Adds a new type: notification step that lets workflow authors publish typed, declared domain events to a dedicated JSONL stream for external tooling to hook off.

Notifications are distinct from execution events (agent_started, route_evaluated, ...): execution events describe what the runtime is doing; notifications describe what the workflow is asserting to the outside world.

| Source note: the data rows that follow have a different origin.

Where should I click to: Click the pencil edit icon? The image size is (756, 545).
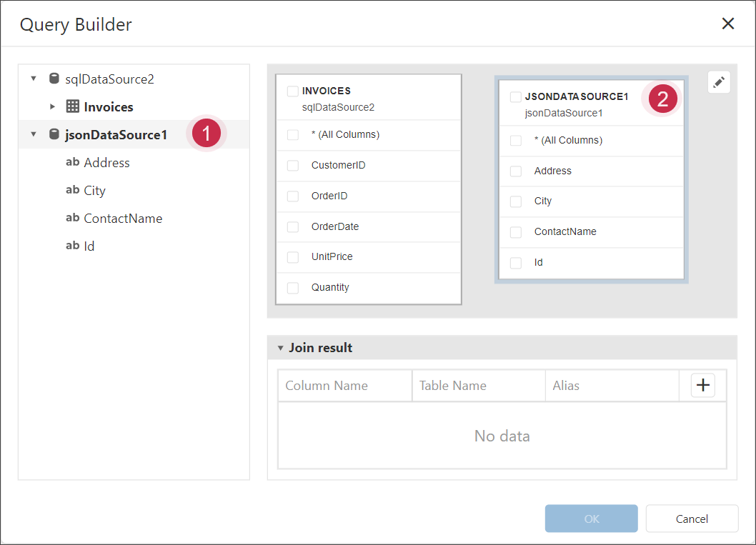[719, 82]
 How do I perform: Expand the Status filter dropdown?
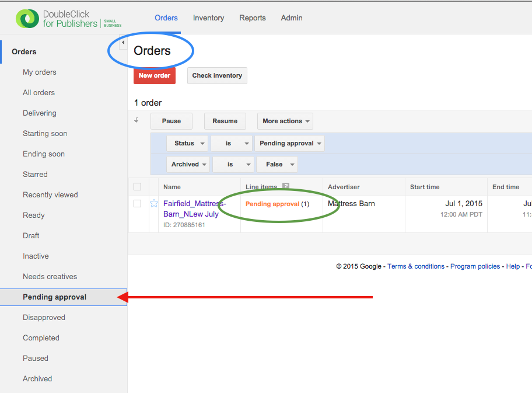187,143
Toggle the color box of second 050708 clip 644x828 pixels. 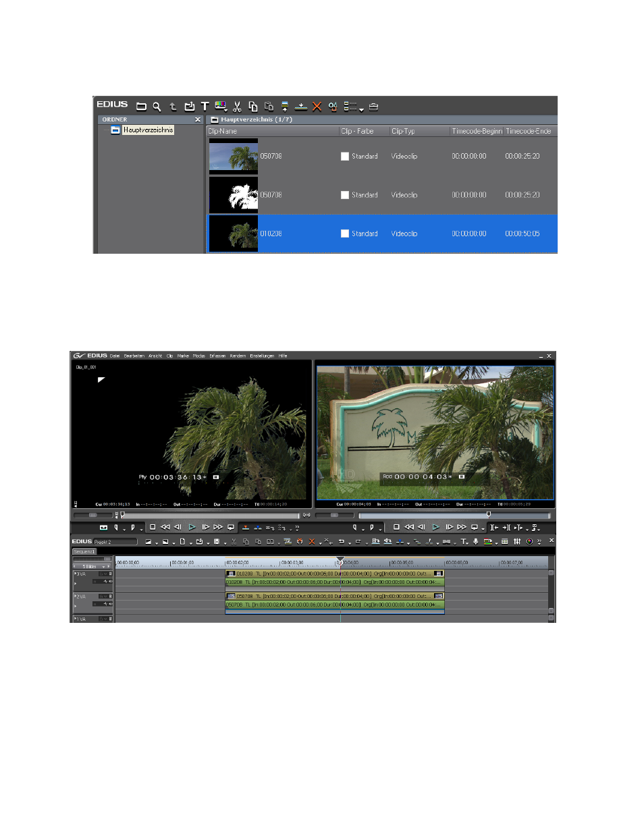(344, 195)
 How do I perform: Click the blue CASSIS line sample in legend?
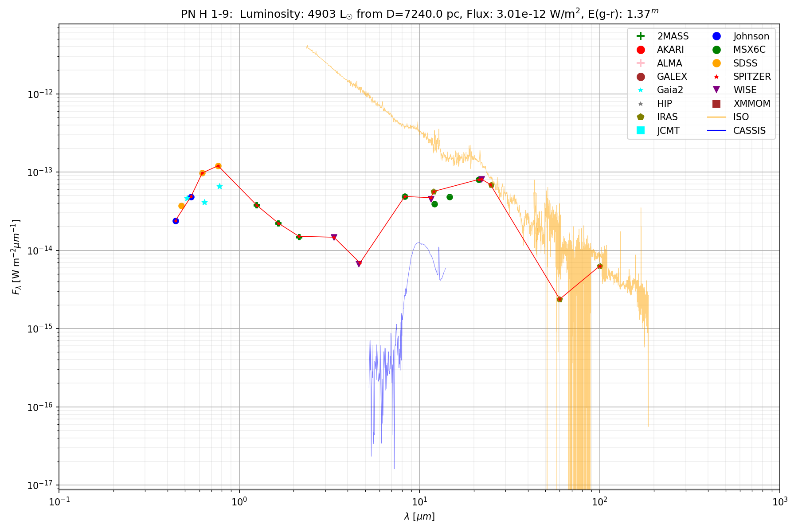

Notifications are a visibility primitive, not a control-flow primitive. They do not block, do not wait for an ack, and do not gate routing. If a decision needs to flow back into the workflow, use human_gate.

YAML surface

workflow:
  notifications:
    namespace: polyphony.feature_pr   # defaults to slugified workflow name
    correlation: [apex_id]            # inherited by sub-workflows
    types:
      pr_ready:
        version: 1
        payload:
          pr_url: { type: string }
          pr_id:  { type: number }

agents:
  - name: announce_ready
    type: notification
    notification: pr_ready
    payload:
      pr_url: "{{ open_pr.output.url }}"
      pr_id:  "{{ open_pr.output.id }}"
    routes:
      - to: next_step       # emission is independent of routing

Envelope shape

  • emission_id = <run_id>:<dotted_step_path>:<iteration> — stable across resume/replay so the first downstream consumer can dedupe.
  • schema_id = <namespace>.<type>@<version> — consumers MUST pin on this, not on notification_type alone.
  • correlation — first-class field; auto-merged from declared keys and inherited from the parent workflow (parent wins on collision so the upstream trail survives deep nesting).
  • payload — Jinja2-rendered then type-validated against the declared OutputField schema.

Delivery (v1)

Every emission flows through WorkflowEventEmitter and is written by NotificationLogSubscriber to a dedicated …notifications.jsonl file next to the existing event log (path printed at end-of-run).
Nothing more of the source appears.